What you can do is use techniques that come close to the theoretical optimum but with constraints that keep the profile manageable by a not quite up to date computer. Mischa Kim's PhD thesis suggests using Adaptive Simulated Annealing. Markov Chain Monte Carlo is very similar to simulated annealing, and is perhaps easier to set up. Another related approach is a particle filter. All use a variant of the Metroplis algorithm, aka the Metropolis-Hastings algorithm.
Suppose you know that it will take multiple orbits from the initial orbit to the final desired orbit. In this case, you do not want the spacecraft firing continuously. You instead want the spacecraft to take advantage of the Oberth effect. In the case of very low thrust, this means firing for roughly 2/3 of the orbit, roughly centered around periapsis, plus perhaps a final finite thrust when the spacecraft nears the desired orbit.
I would do this in stages. First assume impulsive burns at periapsis, with the impulse equivalent to what could be achieved by the finite thrusters over the course of 2/3 of an orbit, with a penalty for gravity losses.
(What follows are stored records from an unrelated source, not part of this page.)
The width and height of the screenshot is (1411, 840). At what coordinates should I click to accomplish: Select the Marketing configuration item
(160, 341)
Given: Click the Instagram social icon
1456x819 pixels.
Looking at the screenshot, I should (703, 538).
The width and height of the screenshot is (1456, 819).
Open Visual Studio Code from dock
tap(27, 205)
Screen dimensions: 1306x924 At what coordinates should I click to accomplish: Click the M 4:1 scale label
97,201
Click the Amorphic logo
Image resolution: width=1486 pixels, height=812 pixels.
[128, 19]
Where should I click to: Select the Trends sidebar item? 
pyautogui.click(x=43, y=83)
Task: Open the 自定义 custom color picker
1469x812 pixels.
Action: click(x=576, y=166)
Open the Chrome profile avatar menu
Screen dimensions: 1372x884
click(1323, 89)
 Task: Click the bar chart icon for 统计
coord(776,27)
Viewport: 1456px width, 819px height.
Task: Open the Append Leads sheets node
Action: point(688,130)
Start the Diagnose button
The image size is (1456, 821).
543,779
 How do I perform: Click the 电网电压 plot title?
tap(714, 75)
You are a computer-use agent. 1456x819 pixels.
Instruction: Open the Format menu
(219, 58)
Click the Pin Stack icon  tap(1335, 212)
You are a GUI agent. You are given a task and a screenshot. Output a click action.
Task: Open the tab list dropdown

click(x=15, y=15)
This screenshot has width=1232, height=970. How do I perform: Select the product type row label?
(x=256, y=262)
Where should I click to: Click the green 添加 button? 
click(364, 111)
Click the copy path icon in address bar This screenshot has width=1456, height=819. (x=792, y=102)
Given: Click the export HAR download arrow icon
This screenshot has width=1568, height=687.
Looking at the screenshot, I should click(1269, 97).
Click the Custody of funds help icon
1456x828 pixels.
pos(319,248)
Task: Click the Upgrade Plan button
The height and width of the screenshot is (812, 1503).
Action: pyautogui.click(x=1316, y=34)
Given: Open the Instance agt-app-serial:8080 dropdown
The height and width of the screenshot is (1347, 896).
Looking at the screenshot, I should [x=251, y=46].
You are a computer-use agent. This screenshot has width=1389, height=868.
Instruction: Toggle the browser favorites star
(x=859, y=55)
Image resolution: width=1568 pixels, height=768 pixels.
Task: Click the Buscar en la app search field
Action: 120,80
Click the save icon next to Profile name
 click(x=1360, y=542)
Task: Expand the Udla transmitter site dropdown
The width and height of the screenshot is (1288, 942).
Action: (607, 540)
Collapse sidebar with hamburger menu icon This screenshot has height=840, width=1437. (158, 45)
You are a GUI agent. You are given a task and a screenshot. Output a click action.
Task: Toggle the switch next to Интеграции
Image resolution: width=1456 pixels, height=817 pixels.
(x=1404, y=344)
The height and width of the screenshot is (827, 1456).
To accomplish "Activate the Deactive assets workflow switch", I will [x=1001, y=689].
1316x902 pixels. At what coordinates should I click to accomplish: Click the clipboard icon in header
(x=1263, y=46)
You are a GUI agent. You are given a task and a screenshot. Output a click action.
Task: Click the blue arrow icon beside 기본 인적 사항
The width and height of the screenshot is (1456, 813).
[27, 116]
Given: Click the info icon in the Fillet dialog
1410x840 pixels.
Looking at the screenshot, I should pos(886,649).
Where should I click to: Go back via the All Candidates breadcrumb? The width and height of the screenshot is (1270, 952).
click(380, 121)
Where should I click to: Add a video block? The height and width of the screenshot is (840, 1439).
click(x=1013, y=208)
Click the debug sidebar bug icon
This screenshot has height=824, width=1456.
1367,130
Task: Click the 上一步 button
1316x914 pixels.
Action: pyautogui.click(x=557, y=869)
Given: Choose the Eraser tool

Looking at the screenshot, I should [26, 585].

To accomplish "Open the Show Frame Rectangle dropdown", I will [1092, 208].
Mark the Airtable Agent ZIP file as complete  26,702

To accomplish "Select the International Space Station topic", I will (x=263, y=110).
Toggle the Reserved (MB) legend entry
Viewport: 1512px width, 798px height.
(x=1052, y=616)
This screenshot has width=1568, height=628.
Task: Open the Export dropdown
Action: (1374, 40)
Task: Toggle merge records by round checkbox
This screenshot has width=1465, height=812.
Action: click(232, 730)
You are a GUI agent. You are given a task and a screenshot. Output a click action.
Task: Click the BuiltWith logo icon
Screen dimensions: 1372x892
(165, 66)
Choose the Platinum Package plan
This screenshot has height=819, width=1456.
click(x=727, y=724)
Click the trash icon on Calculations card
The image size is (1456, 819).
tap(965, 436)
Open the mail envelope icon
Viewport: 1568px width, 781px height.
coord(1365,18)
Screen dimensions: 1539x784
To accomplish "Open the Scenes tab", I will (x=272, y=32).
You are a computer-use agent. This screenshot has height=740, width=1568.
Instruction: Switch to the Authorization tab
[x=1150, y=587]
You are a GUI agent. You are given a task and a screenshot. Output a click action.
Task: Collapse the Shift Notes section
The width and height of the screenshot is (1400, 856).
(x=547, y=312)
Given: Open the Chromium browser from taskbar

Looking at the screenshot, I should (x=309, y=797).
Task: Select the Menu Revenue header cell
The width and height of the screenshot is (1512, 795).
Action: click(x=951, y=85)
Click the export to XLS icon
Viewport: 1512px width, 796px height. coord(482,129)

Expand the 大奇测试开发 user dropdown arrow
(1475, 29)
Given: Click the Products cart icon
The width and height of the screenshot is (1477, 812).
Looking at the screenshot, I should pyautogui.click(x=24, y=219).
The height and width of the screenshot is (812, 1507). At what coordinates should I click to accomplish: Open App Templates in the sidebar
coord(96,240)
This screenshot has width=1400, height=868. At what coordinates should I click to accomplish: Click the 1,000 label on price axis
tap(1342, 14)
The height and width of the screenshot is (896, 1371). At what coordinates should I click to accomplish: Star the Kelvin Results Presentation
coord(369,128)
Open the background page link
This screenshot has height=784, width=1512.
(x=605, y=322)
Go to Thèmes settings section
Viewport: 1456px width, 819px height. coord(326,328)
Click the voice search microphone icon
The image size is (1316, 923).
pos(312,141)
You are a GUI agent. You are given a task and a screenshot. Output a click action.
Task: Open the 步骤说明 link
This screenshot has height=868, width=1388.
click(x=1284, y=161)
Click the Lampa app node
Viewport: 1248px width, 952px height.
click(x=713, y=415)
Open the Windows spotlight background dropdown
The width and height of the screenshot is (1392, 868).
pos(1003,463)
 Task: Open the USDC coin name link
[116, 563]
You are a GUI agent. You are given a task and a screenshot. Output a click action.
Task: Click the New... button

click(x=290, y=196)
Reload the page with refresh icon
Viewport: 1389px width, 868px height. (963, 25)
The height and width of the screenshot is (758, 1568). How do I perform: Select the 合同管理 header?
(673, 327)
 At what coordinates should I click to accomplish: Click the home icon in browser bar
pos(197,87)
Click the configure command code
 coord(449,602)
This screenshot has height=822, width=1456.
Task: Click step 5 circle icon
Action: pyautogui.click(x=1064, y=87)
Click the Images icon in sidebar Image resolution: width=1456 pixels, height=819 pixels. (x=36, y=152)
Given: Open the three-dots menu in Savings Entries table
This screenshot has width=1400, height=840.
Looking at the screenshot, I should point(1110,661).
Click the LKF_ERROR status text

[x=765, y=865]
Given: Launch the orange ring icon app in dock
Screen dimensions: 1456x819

Use a search technique to find a tentative multi-burn solution. This becomes the initial guess for the multiple finite burn solution. The transformation from impulsive burns to finite burns will miss the target.
So now you use similar techniques to refine the transformation. The nice thing about the Metropolis algorithm, and its variants, is that the randomness applied to tentative solutions kicks things away from local minima that in fact are lousy solutions.